**GOAL A**
Rewrite every line of the records that come after the retail article, keeping the requests unchanged, but increase each coordinate in the answers by 96. Leave the pictures out.

**SOURCE PASSAGE**
:::

Why the Retail Problem is Not E-Commerce vs. Brick and Mortar

This article was originally published by Teresa Rivas for Barron’s on June 18th under the title, “Retail Roundup: Asking the Right Question, Retail ‘Nightmares’.”

Last year, retail stocks were walloped as investors worried that e-commerce was taking over the world; this year the sector has climbed on evidence that brick-and-mortar stores aren’t going extinct. But stores–and investors–still aren’t asking the right questions.

“Retailers are mistakenly seeing the issue as e-commerce versus brick and mortar, but that’s not the problem,” says Tien Tzuo, chief executive of enterprise-software firm Zuora. “Online, in-store, it shouldn’t matter, it should all be blended: Consumers can shop wherever they want–it’s the retailers that build one-on-one relationship customers that will win.”

Tzuo tells Barron’s that the subscription model, like Amazon.com’s (AMZN) Amazon Prime, has already reshaped retail, and traditional stores simply haven’t realized it yet–to their own detriment. “Amazon isn’t successful just because it’s an e-commerce site, but because it knows how to think like its customers,” he says, noting that he can search his Amazon purchase history going back more than 20 years, while a retailer such as Walmart (WMT) has no data about the roughly 100 million customers that walk through its doors every week. This is a huge lost opportunity, he says. Instead of framing the state of the industry as an e-commerce versus physical-store issue, and spending big sums of money to acquire Jet.com and a stake in FlipKart, Walmart should instead create a universal Walmart ID, so it can collect data on its customers–the first step to establishing an omnichannel relationship.

:::

**GOAL B**
According to the retail article, roughly how many customers walk through Walmart's doors every week?

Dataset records
:::

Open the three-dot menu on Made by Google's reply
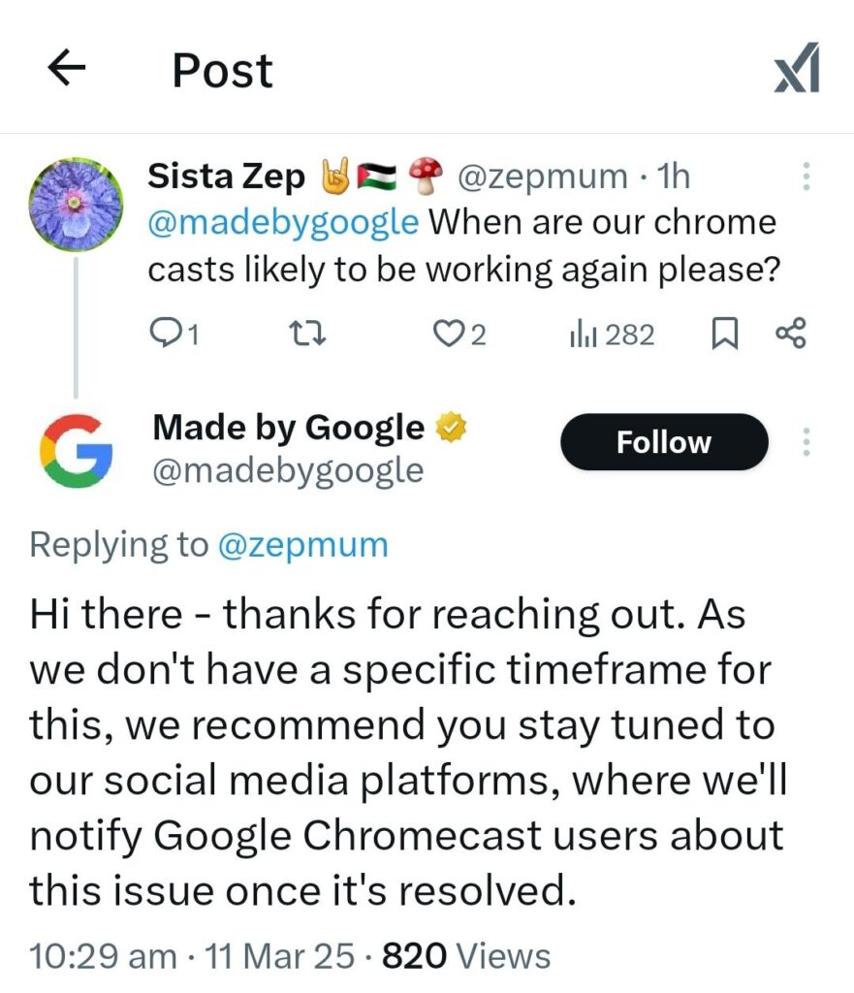pos(806,442)

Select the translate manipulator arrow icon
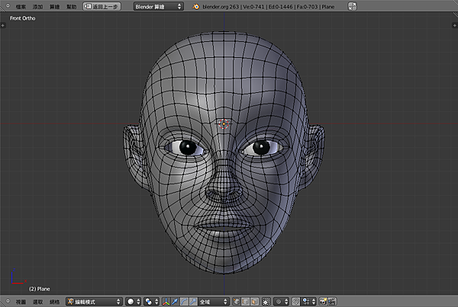[175, 301]
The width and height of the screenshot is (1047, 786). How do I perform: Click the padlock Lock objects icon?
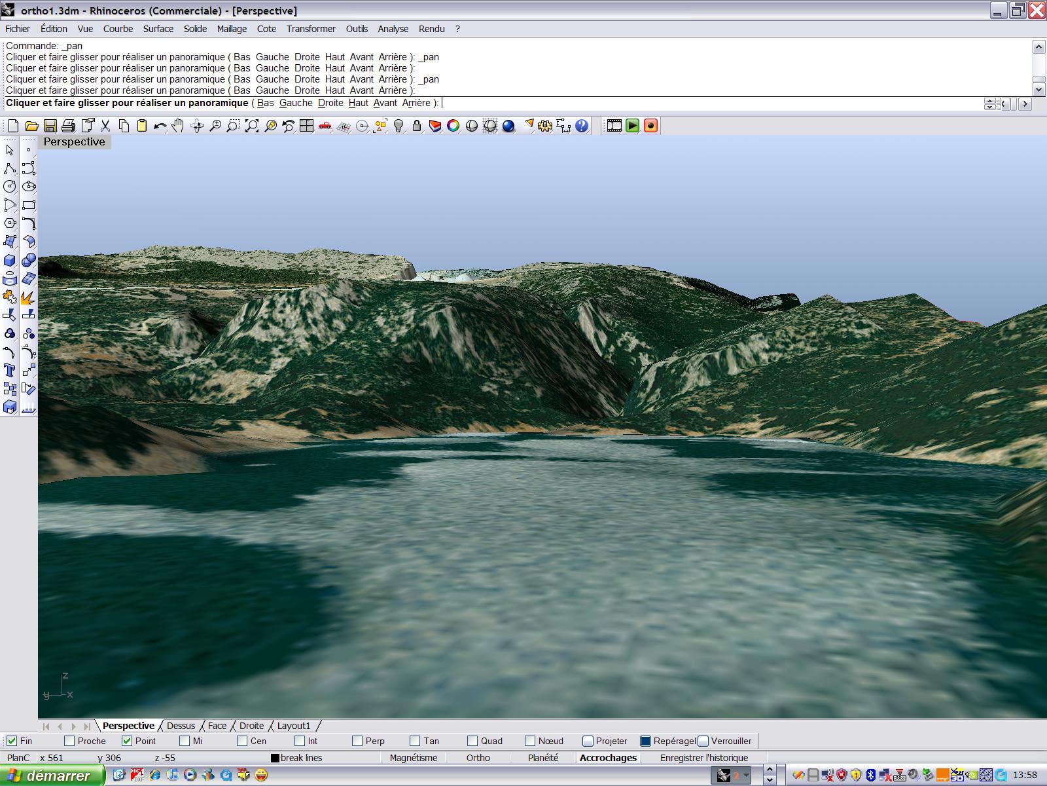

:::

**EXERCISE RESPONSE A**
Open the three-dot menu on Made by Google's reply
pos(902,538)

Select the translate manipulator arrow icon
[271, 397]
The width and height of the screenshot is (1047, 786). How do I perform: Click the padlock Lock objects icon?

**EXERCISE RESPONSE B**
Roughly 100 million.